Much of the science fiction with which you may be familiar tends towards the dystopic, or at least the pessimistic (unless, that is, you mostly read science fiction like that reviewed here on the site). Maybe this has to do with the genre’s evolution from and roots in the horror genre, or maybe it’s because the current cultural mood is…challenged, let’s say, because that is a tangent I do not want to explore right now, or perhaps it’s simply that warnings about the future are more enduring and receive more attention than a positive approached, ala the cockroach in the bowl of cherries fallacy. Whatever the underlying reason, there is still a subset of science fiction that takes the opposite tack. Such works were more common during the mid-twentieth century, and a common feature was, and remains, the concept of a “post-scarcity society.”
Star Trek is and remains probably the most famous example of the concept, with its frequent assertions about not using money, although it becomes clear that they are not a true post-scarcity society, since there is an economy of sorts, and there are limited resources in the form of both energy, and complex resources that cannot be replicated, like dilithium crystals. The idea grew out of a fascination with the unfulfilled promises of communism, or perhaps just a general disillusionment with what I will call day-to-day capitalism. More broadly, though, it was a reaction against the conflicts that wracked the early twentieth century. Historians favored blaming most of the world’s ills on the idea of scarcity, that all strife and unpleasantness derived from a struggle over finite resources. In return, futurists predicted an eventual turn to post-scarcity, when technology would enable infinite resources available to all.
These thinkers devoted time to exploring human culture in such a hypothetical circumstance. They predicted an end to large-scale conflict, to poverty, to illness, and they proposed a new currency of prestige and time, rather than one based upon finite material resources. Rather than being motivated by money as a proxy for the means of survival, comfort, and securing for oneself limited resources, people would be motivated to accomplish by the desire for prestige. Competition would be for time, since that alone would remain limited in supply. No more wars, for there would be no need to fight over material, or land, or anything else.
It’s an idealistic vision with some significant flaws in reasoning. The most obvious is the technical feasibility. Foundational to most of these post-scarcity scenarios is the matter-energy equivalence, like Star Trek‘s replicator technology, which supposed that with the development of clean, limitless energy any material could be created from scratch, as it were, directly from energy. Except that energy is not limitless. I would not be surprised if the idea of types of civilization (type I, type II, and so forth) arose from pondering this idea and how to secure an adequate supply of energy for it to function properly. Without limitless energy, which is most likely a physical impossibility, a true post-scarcity society cannot exist.

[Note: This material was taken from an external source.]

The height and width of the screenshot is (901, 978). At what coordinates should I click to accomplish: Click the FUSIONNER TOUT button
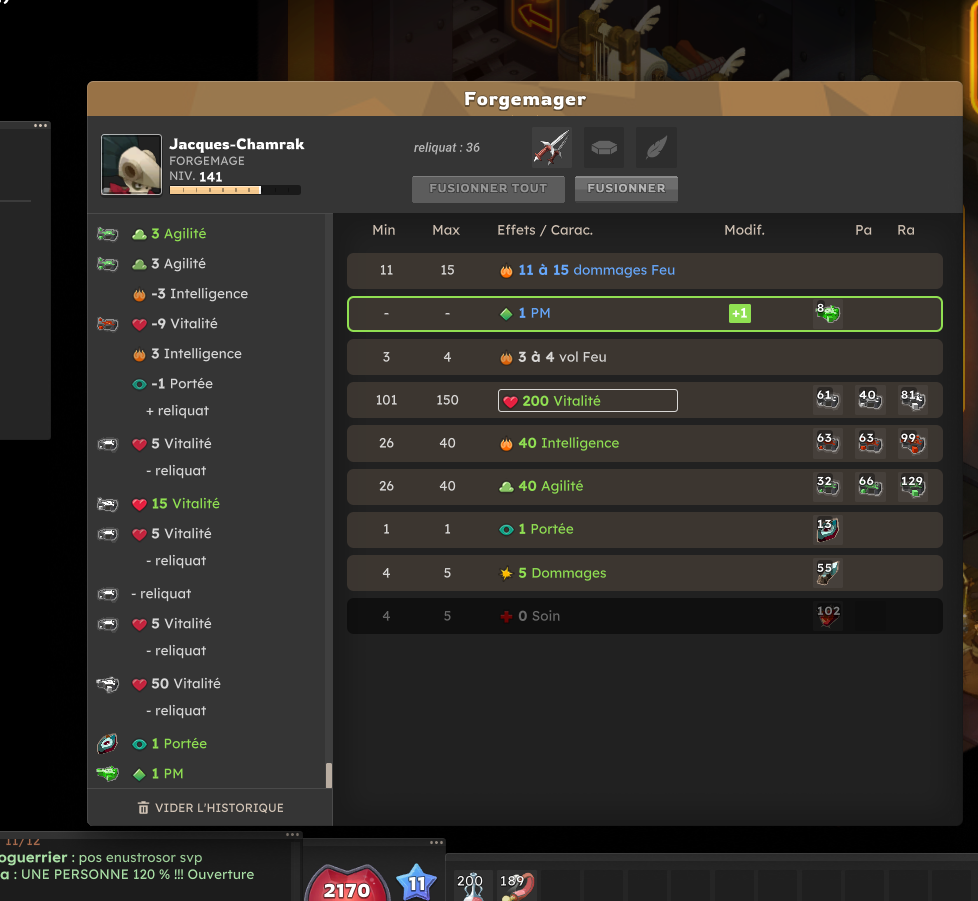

You can get close, though, if your civilization’s ability to produce useful energy vastly exceeds its capacity for consumption. With that in mind, we can return to the sociological considerations, which I contend are more complex than simple material limits (or lack thereof). Instead of fighting over land, or supplies, would we not vie over, say, the most prestigious artists, or those people who can best optimize processes (recalling that time would remain limited)? Considering history heretofore, mere material satiation is unlikely to address all causes of human strife and human suffering. This is not meant as pessimism – I believe that we as a species are capable of transcending such impulses – but I do not think that infinite resources are the answer. For one thing, humans are terrible at grasping the realty of immense quantities expressed in the abstract.
No, the answer to our human ills does not lie with limitless energy or a post-scarcity society. If anywhere, it lies within us. There is not path to utopia; it is an individual quest that we each must forge ourselves, not a road that can be mapped and along which our benevolent dictators can march us at the gleaming points of their intellectual hubris. A post-scarcity society could be as dystopic as any, even if it could exist. That which we see as failing or inadequate in our world today is not merely a matter of insufficient or misallocated resources. Post-scarcity is an seductive vision, a dream, but it’s neither utopia nor dystopia. It’s just…different.